[K42-discussion] RE: Possible benefit of running K42 on Cell CBE ...
Elvis John Dowson
elvis_dowson at hotmail.com
Sat Dec 24 06:51:09 EST 2005
Hi,
My comments can be found below ..
> -----Original Message-----
> From: Jimi Xenidis [mailto:jimix at watson.ibm.com]
> Sent: Friday, December 23, 2005 4:57 PM
> To: Elvis John Dowson
> Cc: 'Andrew Baumann'; 'IBM Research K42 Discussion Forum'; 'Orran Krieger'
> Subject: Re: Possible benefit of running K42 on Cell CBE ...
>
> more indents, and some trimming
>
> On Dec 23, 2005, at 12:57 AM, Elvis John Dowson wrote:
>
> > Hi Jimi,
> [snip]
> > I'm new to this, so I was hoping I could get an answer from the K42
> > forum.
> > By sharing memory between cluster nodes, I mean in terms of pointer
> > accessibility to the data in the local stores of the individual
> > SPUs and to
> > be able to access memory using a sort of global address space.
>
> There are there are 5 scopes here:
> 1 the chip, a single CBE chip (single processor CBE Blade)
>
> 2 the SMP, 2 CBE chips (dual processor CBE Blade)
>
> 3 the cluster, several CBE Blades connected by some cluster
> interconnect like Myrinet or Infiniband
> with some MPI software
>
> 4 the DSM cluster, using the cluster scenario above with some DSM
> SW to make it look like a unified address space.
>
> 5 the large SMP with some "mythical" switch, several CBE blades
> interconnected with IBM SP or SGI CrayLink
> technology.
>
> 1-2 are all currently possible of Linux and k42 (after the CPE port
> in k42)
>
> 3 Popular in Linux, k42 is working
>
> 4 Used in Linux (see OpenMosix or Mosix projects) not even tried on k42.
>
> 5 Architecturally this is the same as 2, however K42 has many ccNUMA
> features (from its origins) that can take
> advantage of memory and processor locality.
>
> Which do you want?
I'm not sure, yet at this stage.
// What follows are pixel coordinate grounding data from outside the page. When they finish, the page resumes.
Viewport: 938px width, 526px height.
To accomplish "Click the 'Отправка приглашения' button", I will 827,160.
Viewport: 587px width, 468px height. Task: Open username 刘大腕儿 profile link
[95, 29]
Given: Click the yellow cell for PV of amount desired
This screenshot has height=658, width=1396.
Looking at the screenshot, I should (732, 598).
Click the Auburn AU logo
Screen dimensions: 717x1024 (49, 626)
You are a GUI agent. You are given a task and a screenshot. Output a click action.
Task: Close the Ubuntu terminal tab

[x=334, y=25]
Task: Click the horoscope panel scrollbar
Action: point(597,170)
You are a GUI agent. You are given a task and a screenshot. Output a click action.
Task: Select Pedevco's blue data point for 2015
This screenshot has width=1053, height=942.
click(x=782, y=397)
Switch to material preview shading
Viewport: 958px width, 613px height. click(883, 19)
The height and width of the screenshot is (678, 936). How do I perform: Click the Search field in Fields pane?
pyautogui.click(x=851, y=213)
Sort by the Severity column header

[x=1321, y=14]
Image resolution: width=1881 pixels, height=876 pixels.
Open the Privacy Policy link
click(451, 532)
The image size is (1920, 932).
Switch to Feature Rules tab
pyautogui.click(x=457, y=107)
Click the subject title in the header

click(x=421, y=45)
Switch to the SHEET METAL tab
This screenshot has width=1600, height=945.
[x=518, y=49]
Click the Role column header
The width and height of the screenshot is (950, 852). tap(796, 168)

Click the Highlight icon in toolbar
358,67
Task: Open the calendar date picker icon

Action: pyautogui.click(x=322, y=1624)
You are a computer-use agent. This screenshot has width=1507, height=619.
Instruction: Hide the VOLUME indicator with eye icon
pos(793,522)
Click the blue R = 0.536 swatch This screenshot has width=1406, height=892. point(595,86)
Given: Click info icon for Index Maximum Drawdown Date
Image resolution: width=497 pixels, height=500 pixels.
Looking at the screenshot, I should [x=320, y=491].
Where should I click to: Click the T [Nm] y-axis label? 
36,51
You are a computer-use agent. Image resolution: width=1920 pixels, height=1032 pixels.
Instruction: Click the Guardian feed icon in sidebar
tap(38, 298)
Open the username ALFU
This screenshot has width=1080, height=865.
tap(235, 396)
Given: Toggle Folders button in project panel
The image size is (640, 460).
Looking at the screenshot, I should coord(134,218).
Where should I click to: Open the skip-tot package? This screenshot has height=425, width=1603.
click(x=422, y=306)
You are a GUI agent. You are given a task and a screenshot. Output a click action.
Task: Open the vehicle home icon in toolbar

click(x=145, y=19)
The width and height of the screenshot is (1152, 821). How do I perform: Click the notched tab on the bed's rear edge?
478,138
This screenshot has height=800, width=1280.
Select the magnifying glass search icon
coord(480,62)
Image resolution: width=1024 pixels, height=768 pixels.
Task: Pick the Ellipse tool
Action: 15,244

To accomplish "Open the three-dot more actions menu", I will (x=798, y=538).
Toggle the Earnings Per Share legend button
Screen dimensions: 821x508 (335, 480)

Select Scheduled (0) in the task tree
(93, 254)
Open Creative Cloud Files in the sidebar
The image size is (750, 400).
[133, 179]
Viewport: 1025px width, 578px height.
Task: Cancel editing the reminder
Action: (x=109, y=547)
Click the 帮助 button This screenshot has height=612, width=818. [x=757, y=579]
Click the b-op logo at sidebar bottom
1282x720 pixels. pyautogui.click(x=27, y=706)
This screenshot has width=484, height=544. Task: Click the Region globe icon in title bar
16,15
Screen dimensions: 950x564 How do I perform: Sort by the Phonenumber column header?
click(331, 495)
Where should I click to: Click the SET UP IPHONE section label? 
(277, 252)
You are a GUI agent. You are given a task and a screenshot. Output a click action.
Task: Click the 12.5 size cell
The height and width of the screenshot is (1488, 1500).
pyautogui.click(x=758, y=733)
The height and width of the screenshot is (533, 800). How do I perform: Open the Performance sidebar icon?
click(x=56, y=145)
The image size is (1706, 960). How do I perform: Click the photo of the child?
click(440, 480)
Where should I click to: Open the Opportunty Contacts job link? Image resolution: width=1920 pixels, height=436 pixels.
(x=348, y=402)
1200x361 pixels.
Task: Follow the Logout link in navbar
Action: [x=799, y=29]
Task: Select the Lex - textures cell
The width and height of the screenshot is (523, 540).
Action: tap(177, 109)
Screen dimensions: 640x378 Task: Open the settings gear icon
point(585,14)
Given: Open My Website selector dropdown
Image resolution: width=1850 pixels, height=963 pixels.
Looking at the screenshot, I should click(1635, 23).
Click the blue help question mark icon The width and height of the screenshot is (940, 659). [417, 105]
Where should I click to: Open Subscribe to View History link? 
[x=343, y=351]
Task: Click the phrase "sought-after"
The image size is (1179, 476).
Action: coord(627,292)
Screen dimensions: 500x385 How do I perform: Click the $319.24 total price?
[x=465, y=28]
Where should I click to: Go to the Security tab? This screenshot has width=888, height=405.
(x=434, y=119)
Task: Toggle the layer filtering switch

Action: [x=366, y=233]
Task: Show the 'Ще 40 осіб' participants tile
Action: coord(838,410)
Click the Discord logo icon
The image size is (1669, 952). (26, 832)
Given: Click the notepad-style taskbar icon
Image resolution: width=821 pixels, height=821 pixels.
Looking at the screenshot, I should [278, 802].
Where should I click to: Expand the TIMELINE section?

I need to understand more about the Cell
processor, its architecture and programming applications it first. Working
on the CBE UML Profile, to support auto-code generation is one way getting
to learn more about the SPUs.
I'm tempted to think that I would need to look at choices 2, 3 and 5, but
when considering porting existing applications to the new Cell platform, the
first thing to consider is to minimize the effort required to perform the
initial port and achieve an initial baseline release on the new target
system. So, for example if an existing linux cluster application uses MPI,
then the initial port might get done faster with choice 2.
>
> > I read
> > references to the keywords 'cache coherent', 'scalable', 'hot
> > swappable' ,
> > etc, when reading through some of the articles and present work
> > being done
> > on K42, and I got the impression that one of the features of the
> > K42 was
> > that its modular and supports/or will support hot swapping of nodes
> > in and
> > out of the system.
> [snip]
>
> Sure K42 allows for these things, but (and I'm not the authority on
> this) the "hot swappable" mainly refers to swapping SW components,
> rather than HW components, and focuses on SMP rather than clusters.
>
Yes, I was also referring to software support. Hardware support would depend
on the actual hardware system.
> [snip]
> > If you have to built a cluster of say 64 nodes, wouldn't you
> > require a high
> > speed hardware interconnect. Older versions of SGI supercomputers were
> > configured into a hypercube topology using what they called a CrayLink
> > interconnect fabric, which I think was a hardware component.
>
> We are very familiar with ccNUMA, since k42 was borne from such a
> system.
> However, few clusters use this type of technology. Most clusters
> these days try to take advantage of commodity parts and cheap node
> interconnects that communicate over MPI.
> see:
> http://www.bsc.org.es/index,en.html
> http://www.top500.org/
>
> Unless you have a bazzilian dollars :)
:-) !! The last company I worked for, Snecma, develops aircraft engines
(CFM56), which is a 50-50 joint venture between GE Aircraft Engines and
Snecma. They were very careful about their investments :-) !! But typically,
all that computing power is never enough and we needed more and more, but we
were constrained on return on investment factors versus industry growth and
market factors.
> >
> > Here are some excerpts from some links I got while search for "SGI
> > Hypercube
> > hardware"
> >
> > http://sc.jpl.nasa.gov/hardware/origin2000/using/
> here is something more up to date.
>
> http://www.cray.com/products/xt3/
> [snip]
> >
> > Yes, I plan to generate some SPU specific C/C++ code from the UML
> > models,
> > using UML Stereotypes and UML Stereotype Tags. These specific
> > extensions
> > will be stored in what is called a UML Profile. So, in effect, if I
> > draw a
> > class diagram called 'DisplayProcessor' and stereotype using
> > <<SPUThread>>,
> > then when I generate code, it should automatically use the SPE Thread
> > Library to use the SPUs.
> >
> > The question regarding the Memory Flow Controller (MFC) is quite
> > interesting. I have been toying with the idea of a <<MFCThread>> to
> > represent an conceptual thread of execution that maps to the
> > ability of the
> > DMA to execute background transfers. I also think, that <<MFCThread>>
> > objects would be used by both <<SPUThread>> and <<PPUThread>>
> > objects. Its
> > just an initial thought, I have to create a small working prototype
> > to see
> > how well it works and if its cenceptually correct from a modeling
> > perspective, etc.
>
> hmm, I don't see the MFC as a "thread" but as a resource (similar to
> a disk adapter), but the important part is that it is a shared
> resource where the accessors must have exclusive access when
> "programming" it tho it operates asynchronously.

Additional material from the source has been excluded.